_Stored records:_
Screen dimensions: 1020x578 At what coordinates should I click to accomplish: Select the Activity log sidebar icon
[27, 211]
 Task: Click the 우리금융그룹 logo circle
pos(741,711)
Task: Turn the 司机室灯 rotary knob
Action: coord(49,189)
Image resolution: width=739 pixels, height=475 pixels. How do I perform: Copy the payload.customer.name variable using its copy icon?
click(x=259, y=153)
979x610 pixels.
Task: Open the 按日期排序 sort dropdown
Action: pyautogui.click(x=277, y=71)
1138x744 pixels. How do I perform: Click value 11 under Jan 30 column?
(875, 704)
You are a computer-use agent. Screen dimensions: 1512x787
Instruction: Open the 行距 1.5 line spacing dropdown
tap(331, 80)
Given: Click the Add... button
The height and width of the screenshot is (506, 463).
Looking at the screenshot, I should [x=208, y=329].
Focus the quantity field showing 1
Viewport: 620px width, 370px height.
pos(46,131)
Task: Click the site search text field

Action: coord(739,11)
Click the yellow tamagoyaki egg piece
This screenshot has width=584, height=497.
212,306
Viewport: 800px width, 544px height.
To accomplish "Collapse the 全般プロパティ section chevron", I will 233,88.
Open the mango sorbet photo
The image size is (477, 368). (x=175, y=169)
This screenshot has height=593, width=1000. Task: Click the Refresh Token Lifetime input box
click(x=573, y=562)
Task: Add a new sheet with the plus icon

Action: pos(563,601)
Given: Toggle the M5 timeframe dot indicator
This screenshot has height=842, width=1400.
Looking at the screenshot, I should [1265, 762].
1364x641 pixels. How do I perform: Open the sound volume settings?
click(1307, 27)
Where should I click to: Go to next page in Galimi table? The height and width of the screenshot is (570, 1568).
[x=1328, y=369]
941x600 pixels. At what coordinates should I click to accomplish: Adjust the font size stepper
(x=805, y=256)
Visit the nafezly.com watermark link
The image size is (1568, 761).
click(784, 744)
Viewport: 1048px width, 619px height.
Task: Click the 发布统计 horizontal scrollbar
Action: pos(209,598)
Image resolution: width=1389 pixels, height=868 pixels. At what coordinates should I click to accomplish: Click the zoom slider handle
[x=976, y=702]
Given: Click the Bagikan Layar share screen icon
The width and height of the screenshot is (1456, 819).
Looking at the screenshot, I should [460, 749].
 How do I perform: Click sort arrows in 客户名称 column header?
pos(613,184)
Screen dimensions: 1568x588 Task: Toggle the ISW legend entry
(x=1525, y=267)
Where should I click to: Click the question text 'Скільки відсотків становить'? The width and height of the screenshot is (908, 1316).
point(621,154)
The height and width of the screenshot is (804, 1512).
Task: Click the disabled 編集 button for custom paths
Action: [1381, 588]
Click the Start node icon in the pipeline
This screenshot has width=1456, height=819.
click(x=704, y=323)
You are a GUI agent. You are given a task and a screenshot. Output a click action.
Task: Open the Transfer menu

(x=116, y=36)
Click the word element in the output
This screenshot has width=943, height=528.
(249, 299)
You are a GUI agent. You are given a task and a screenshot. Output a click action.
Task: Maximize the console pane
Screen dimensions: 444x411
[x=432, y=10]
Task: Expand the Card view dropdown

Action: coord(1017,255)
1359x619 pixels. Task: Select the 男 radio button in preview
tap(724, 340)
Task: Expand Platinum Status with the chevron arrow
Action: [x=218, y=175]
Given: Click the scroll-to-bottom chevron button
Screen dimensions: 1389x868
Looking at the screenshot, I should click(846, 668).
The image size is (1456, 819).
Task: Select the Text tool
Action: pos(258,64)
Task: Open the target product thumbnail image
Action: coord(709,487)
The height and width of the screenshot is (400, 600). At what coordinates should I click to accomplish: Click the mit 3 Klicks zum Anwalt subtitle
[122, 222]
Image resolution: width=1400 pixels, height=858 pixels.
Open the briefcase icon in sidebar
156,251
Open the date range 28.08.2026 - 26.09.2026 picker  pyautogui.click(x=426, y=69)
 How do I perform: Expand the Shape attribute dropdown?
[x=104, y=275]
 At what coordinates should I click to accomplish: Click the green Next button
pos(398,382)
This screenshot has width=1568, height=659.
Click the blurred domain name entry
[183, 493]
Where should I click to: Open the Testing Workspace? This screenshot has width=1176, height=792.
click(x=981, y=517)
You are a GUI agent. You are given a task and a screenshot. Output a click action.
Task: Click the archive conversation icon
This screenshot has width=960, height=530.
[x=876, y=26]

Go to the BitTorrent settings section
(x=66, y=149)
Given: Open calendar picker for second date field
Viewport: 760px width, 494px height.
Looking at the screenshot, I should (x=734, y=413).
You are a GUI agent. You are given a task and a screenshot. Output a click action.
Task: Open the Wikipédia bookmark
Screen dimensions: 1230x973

_Given instruction:_
Rewrite all of the material above, changing each "Screen dimensions" to "Screen size" and leaving everything else as it is.

_Right answer:_
Screen size: 1020x578 At what coordinates should I click to accomplish: Select the Activity log sidebar icon
[27, 211]
 Task: Click the 우리금융그룹 logo circle
pos(741,711)
Task: Turn the 司机室灯 rotary knob
Action: coord(49,189)
Image resolution: width=739 pixels, height=475 pixels. How do I perform: Copy the payload.customer.name variable using its copy icon?
click(x=259, y=153)
979x610 pixels.
Task: Open the 按日期排序 sort dropdown
Action: pyautogui.click(x=277, y=71)
1138x744 pixels. How do I perform: Click value 11 under Jan 30 column?
(875, 704)
You are a computer-use agent. Screen size: 1512x787
Instruction: Open the 行距 1.5 line spacing dropdown
tap(331, 80)
Given: Click the Add... button
The height and width of the screenshot is (506, 463).
Looking at the screenshot, I should [x=208, y=329].
Focus the quantity field showing 1
Viewport: 620px width, 370px height.
pos(46,131)
Task: Click the site search text field

Action: coord(739,11)
Click the yellow tamagoyaki egg piece
This screenshot has width=584, height=497.
212,306
Viewport: 800px width, 544px height.
To accomplish "Collapse the 全般プロパティ section chevron", I will 233,88.
Open the mango sorbet photo
The image size is (477, 368). (x=175, y=169)
This screenshot has height=593, width=1000. Task: Click the Refresh Token Lifetime input box
click(x=573, y=562)
Task: Add a new sheet with the plus icon

Action: pos(563,601)
Given: Toggle the M5 timeframe dot indicator
This screenshot has height=842, width=1400.
Looking at the screenshot, I should [1265, 762].
1364x641 pixels. How do I perform: Open the sound volume settings?
click(1307, 27)
Where should I click to: Go to next page in Galimi table? The height and width of the screenshot is (570, 1568).
[x=1328, y=369]
941x600 pixels. At what coordinates should I click to accomplish: Adjust the font size stepper
(x=805, y=256)
Visit the nafezly.com watermark link
The image size is (1568, 761).
click(784, 744)
Viewport: 1048px width, 619px height.
Task: Click the 发布统计 horizontal scrollbar
Action: pos(209,598)
Image resolution: width=1389 pixels, height=868 pixels. At what coordinates should I click to accomplish: Click the zoom slider handle
[x=976, y=702]
Given: Click the Bagikan Layar share screen icon
The width and height of the screenshot is (1456, 819).
Looking at the screenshot, I should [460, 749].
 How do I perform: Click sort arrows in 客户名称 column header?
pos(613,184)
Screen size: 1568x588 Task: Toggle the ISW legend entry
(x=1525, y=267)
Where should I click to: Click the question text 'Скільки відсотків становить'? The width and height of the screenshot is (908, 1316).
point(621,154)
The height and width of the screenshot is (804, 1512).
Task: Click the disabled 編集 button for custom paths
Action: [1381, 588]
Click the Start node icon in the pipeline
This screenshot has width=1456, height=819.
click(x=704, y=323)
You are a GUI agent. You are given a task and a screenshot. Output a click action.
Task: Open the Transfer menu

(x=116, y=36)
Click the word element in the output
This screenshot has width=943, height=528.
(249, 299)
You are a GUI agent. You are given a task and a screenshot. Output a click action.
Task: Maximize the console pane
Screen size: 444x411
[x=432, y=10]
Task: Expand the Card view dropdown

Action: coord(1017,255)
1359x619 pixels. Task: Select the 男 radio button in preview
tap(724, 340)
Task: Expand Platinum Status with the chevron arrow
Action: [x=218, y=175]
Given: Click the scroll-to-bottom chevron button
Screen size: 1389x868
Looking at the screenshot, I should click(846, 668).
The image size is (1456, 819).
Task: Select the Text tool
Action: pos(258,64)
Task: Open the target product thumbnail image
Action: coord(709,487)
The height and width of the screenshot is (400, 600). At what coordinates should I click to accomplish: Click the mit 3 Klicks zum Anwalt subtitle
[122, 222]
Image resolution: width=1400 pixels, height=858 pixels.
Open the briefcase icon in sidebar
156,251
Open the date range 28.08.2026 - 26.09.2026 picker  pyautogui.click(x=426, y=69)
 How do I perform: Expand the Shape attribute dropdown?
[x=104, y=275]
 At what coordinates should I click to accomplish: Click the green Next button
pos(398,382)
This screenshot has width=1568, height=659.
Click the blurred domain name entry
[183, 493]
Where should I click to: Open the Testing Workspace? This screenshot has width=1176, height=792.
click(x=981, y=517)
You are a GUI agent. You are given a task and a screenshot. Output a click action.
Task: Click the archive conversation icon
This screenshot has width=960, height=530.
[x=876, y=26]

Go to the BitTorrent settings section
(x=66, y=149)
Given: Open calendar picker for second date field
Viewport: 760px width, 494px height.
Looking at the screenshot, I should (x=734, y=413).
You are a GUI agent. You are given a task and a screenshot. Output a click action.
Task: Open the Wikipédia bookmark
Screen size: 1230x973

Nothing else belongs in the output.